§ Zitierte Passage
┄┄┄┄┄┄

"Halt die Ohren steif" in der Akademie der Künste - Eine Ausstellung über eine Freundschaft, die es eigentlich gar nicht geben durfte
Obwohl sie verfeindeten Welten angehören, entwickelt sich zwischen DDR-Fotografin Gundula Schulze Eldowy und US-Fotograf Robert Frank eine innige Freundschaft. Die Ausstellung "Halt die Ohren steif" lässt sie in Fotos, Filmen und Briefen aufleben. Von Marie Kaiser
Dass sie fotografiert wurden, bemerkten Gundula Schulze Eldowy und Robert Frank in diesem Moment sicher nicht. Auf einem Schwarz-Weiß-Foto des DDR-Fotografen Roger Melis sitzen sie ganz konzentriert und ins Betrachten versunken auf einer Wiese und schauen sich Bilder aus einer großen Fotomappe an. Was auch Roger Melis damals nicht wissen konnte: Er drückte genau in dem Moment auf den Auslöser, in dem eine intensive Künstlerfreundschaft ihren Anfang nahm.
"Wir haben uns immer geschrieben"
Es war das Jahr 1985 in Ost-Berlin. Auf einem Künstler-Sommerfest lernt die DDR-Fotografin Gundula Schulze Eldowy den US-amerikanischen Fotografen und Filmemacher Robert Frank kennen. Frank war damals schon ein weltberühmter Fotograf und hatte mit seinem Fotoband "The Americans" ein ernüchterndes Gegenbild zum American Dream gezeichnet.
Als er die Fotos der 30 Jahre jüngeren DDR-Fotografin anschaut, spüren beide gleich so etwas wie eine Seelenverwandtschaft, erzählt Gundula Schulze Eldowy kurz vor der Eröffnung der Ausstellung. Es ist der Beginn einer langen Brieffreundschaft: "Wir haben uns immer geschrieben - 20 Jahre lang."
Fotos als Schmuggelware
"Halt die Ohren steif!" war eine Floskel, die beide immer wieder verwendeten und die jetzt zum Titel einer Ausstellung in der Akademie der Künste geworden ist.

┄┄┄┄┄┄

§ Auszug Datensatz
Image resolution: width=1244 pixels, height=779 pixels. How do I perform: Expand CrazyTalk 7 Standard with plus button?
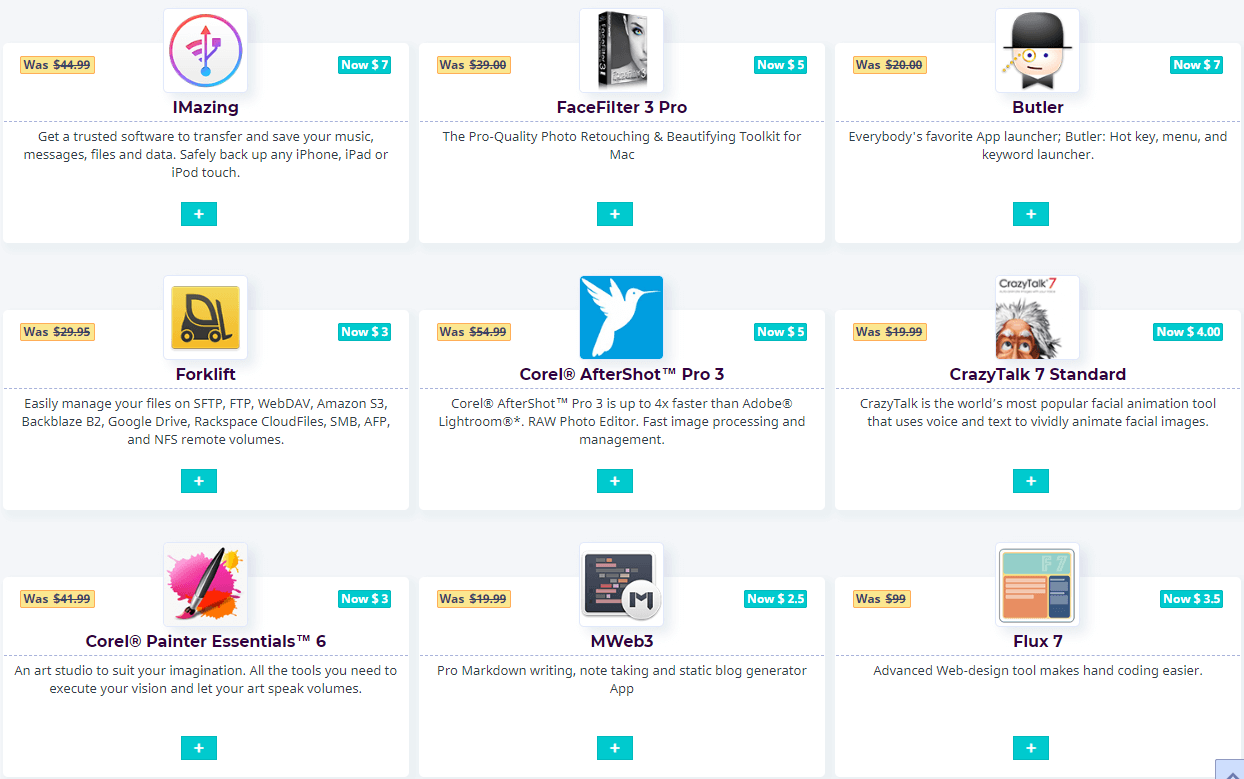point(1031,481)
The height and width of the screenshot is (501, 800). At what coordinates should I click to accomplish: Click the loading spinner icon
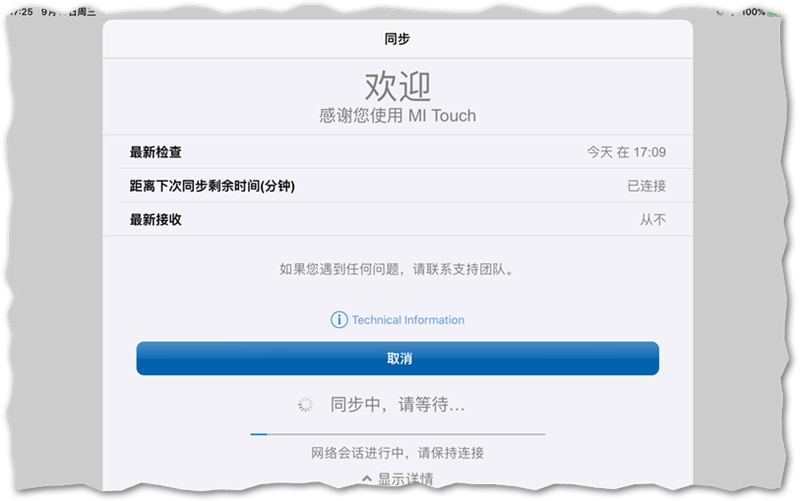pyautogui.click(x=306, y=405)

┄┄┄┄┄┄

§ Aufgabenstellung
Gib bitte den Teil des Artikels über die Ausstellung wortgetreu wieder: Beginne bei den Worten „Es war das Jahr“ und höre nach „Künste geworden ist.“ auf.

§ Gelöste Aufgabe
Es war das Jahr 1985 in Ost-Berlin. Auf einem Künstler-Sommerfest lernt die DDR-Fotografin Gundula Schulze Eldowy den US-amerikanischen Fotografen und Filmemacher Robert Frank kennen. Frank war damals schon ein weltberühmter Fotograf und hatte mit seinem Fotoband "The Americans" ein ernüchterndes Gegenbild zum American Dream gezeichnet.
Als er die Fotos der 30 Jahre jüngeren DDR-Fotografin anschaut, spüren beide gleich so etwas wie eine Seelenverwandtschaft, erzählt Gundula Schulze Eldowy kurz vor der Eröffnung der Ausstellung. Es ist der Beginn einer langen Brieffreundschaft: "Wir haben uns immer geschrieben - 20 Jahre lang."
Fotos als Schmuggelware
"Halt die Ohren steif!" war eine Floskel, die beide immer wieder verwendeten und die jetzt zum Titel einer Ausstellung in der Akademie der Künste geworden ist.